* **WORK TASK**
Lines below starting with the line with "Where should I click to: Click the Profit" and going on through the line with "The height and width of the screenshot is (560, 1007)." must be output exactly; the rest of the records must be left out.

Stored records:

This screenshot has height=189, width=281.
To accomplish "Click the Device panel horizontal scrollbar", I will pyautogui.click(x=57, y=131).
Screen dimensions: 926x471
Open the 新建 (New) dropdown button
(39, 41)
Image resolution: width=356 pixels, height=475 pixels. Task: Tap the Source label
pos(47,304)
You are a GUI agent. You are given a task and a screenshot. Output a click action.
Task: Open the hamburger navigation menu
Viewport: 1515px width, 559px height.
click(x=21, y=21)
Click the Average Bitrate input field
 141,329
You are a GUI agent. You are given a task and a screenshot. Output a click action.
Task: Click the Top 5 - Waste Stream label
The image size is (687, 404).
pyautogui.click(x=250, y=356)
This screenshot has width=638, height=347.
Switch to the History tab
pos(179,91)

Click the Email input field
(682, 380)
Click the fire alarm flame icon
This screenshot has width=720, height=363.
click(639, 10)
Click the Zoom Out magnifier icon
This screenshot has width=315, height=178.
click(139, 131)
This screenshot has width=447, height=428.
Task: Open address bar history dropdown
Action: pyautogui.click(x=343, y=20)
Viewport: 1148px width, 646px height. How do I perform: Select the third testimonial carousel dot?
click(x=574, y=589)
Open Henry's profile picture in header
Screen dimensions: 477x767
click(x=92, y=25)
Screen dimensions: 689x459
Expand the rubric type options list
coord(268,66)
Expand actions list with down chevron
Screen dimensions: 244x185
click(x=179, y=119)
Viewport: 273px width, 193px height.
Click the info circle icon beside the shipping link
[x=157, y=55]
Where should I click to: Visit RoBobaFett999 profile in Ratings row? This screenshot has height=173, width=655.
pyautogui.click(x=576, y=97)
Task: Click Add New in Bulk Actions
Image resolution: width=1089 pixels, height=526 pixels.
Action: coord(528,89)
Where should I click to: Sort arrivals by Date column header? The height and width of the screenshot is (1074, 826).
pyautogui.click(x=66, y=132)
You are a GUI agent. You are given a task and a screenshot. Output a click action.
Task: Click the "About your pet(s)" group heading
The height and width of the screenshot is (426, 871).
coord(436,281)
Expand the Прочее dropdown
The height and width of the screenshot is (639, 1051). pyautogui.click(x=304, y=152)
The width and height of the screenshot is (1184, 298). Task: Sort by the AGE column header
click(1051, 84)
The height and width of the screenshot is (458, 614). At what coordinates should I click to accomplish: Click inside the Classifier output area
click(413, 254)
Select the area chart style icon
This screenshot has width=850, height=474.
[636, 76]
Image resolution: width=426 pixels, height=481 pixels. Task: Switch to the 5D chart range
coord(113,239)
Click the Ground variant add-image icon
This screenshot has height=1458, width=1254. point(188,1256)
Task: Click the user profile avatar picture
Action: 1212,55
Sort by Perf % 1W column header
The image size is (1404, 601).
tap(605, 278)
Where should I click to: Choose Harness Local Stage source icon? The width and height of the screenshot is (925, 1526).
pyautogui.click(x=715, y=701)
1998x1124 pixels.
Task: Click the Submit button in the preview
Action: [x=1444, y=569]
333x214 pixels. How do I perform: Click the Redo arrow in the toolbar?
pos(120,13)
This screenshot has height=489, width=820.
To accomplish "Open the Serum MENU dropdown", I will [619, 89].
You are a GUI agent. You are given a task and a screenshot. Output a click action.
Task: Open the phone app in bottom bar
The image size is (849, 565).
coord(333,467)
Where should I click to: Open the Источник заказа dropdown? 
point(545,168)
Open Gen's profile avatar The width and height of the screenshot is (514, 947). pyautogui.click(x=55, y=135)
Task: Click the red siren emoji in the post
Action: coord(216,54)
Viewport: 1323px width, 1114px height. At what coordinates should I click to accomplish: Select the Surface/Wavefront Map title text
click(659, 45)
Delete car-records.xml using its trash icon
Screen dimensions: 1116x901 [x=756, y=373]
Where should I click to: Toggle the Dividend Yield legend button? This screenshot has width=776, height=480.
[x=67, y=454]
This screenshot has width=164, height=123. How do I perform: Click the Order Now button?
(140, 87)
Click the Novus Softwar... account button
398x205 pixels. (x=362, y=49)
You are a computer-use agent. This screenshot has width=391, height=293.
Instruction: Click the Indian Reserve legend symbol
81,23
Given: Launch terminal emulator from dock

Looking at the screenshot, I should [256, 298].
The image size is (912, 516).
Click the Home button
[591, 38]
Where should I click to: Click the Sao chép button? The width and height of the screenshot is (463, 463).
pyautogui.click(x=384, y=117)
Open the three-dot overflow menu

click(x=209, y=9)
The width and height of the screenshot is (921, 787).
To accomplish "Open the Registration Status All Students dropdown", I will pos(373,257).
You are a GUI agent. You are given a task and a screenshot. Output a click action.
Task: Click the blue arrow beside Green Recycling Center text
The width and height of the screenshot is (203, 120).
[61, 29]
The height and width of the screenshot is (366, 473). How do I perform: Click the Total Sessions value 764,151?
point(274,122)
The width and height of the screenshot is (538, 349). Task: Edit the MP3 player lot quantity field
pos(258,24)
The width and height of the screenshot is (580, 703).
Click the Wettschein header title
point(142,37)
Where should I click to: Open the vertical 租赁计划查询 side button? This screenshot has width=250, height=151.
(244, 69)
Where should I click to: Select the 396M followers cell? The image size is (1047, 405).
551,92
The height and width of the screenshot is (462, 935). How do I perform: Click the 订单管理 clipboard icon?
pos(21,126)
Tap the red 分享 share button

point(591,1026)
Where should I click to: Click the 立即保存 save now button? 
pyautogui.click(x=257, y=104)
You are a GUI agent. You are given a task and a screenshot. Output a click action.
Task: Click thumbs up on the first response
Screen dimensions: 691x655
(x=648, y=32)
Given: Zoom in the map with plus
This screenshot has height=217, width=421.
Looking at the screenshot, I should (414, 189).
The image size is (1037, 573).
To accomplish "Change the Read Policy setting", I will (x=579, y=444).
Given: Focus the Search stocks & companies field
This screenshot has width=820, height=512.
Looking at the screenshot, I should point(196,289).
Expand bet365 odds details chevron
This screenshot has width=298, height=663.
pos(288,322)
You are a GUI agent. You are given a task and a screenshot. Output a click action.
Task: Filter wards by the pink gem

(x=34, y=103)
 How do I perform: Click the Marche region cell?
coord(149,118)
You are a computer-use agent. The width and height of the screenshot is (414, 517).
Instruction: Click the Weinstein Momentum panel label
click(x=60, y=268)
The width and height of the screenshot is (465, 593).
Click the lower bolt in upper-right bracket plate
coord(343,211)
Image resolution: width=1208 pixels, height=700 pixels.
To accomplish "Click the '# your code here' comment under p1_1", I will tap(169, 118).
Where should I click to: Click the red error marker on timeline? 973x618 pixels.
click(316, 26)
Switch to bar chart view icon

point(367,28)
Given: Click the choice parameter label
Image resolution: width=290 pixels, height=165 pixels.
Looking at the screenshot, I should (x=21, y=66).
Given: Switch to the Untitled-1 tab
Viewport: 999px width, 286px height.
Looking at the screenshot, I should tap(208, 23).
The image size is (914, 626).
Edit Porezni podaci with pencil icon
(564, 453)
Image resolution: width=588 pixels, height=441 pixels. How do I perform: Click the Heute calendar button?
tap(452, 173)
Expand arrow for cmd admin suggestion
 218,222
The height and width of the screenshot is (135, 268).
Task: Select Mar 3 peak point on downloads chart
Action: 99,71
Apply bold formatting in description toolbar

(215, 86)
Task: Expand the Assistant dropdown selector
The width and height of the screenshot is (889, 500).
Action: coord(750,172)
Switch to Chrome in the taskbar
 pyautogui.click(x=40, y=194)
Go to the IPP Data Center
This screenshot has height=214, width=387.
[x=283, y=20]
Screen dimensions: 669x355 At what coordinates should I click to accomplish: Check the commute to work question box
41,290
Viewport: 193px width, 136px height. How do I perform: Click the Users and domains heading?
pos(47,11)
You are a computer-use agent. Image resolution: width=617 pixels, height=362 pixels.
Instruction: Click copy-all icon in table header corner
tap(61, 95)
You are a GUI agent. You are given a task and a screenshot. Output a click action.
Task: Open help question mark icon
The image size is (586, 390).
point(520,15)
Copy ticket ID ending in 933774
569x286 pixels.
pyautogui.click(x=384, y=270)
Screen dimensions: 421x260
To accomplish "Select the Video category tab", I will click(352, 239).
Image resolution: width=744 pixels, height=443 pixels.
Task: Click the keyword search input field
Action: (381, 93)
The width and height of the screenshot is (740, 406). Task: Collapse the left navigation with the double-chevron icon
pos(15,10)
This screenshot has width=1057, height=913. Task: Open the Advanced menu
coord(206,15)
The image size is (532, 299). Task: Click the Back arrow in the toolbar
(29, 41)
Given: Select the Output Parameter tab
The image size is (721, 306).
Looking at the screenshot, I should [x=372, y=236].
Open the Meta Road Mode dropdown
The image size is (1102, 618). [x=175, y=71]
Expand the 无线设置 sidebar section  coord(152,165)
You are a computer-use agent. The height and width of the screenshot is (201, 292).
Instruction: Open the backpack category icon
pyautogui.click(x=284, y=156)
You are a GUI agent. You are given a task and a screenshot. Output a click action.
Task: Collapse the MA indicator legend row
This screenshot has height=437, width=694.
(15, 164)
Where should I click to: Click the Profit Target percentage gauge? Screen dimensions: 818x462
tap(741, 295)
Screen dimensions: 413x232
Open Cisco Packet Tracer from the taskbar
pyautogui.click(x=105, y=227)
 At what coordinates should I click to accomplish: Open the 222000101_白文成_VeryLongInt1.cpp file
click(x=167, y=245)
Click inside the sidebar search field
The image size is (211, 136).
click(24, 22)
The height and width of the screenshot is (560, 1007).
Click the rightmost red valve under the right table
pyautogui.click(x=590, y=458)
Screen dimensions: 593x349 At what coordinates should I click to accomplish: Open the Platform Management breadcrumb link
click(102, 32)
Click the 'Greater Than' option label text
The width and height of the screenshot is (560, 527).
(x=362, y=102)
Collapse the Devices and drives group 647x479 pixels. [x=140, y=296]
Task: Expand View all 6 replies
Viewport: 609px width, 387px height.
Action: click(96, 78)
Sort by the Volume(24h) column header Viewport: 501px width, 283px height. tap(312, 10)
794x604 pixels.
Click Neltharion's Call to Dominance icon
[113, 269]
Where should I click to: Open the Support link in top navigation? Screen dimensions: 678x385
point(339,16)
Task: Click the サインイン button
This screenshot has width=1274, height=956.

* **TASK RESULT**
Where should I click to: Click the Profit Target percentage gauge? Screen dimensions: 818x462
tap(741, 295)
Screen dimensions: 413x232
Open Cisco Packet Tracer from the taskbar
pyautogui.click(x=105, y=227)
 At what coordinates should I click to accomplish: Open the 222000101_白文成_VeryLongInt1.cpp file
click(x=167, y=245)
Click inside the sidebar search field
The image size is (211, 136).
click(24, 22)
The height and width of the screenshot is (560, 1007).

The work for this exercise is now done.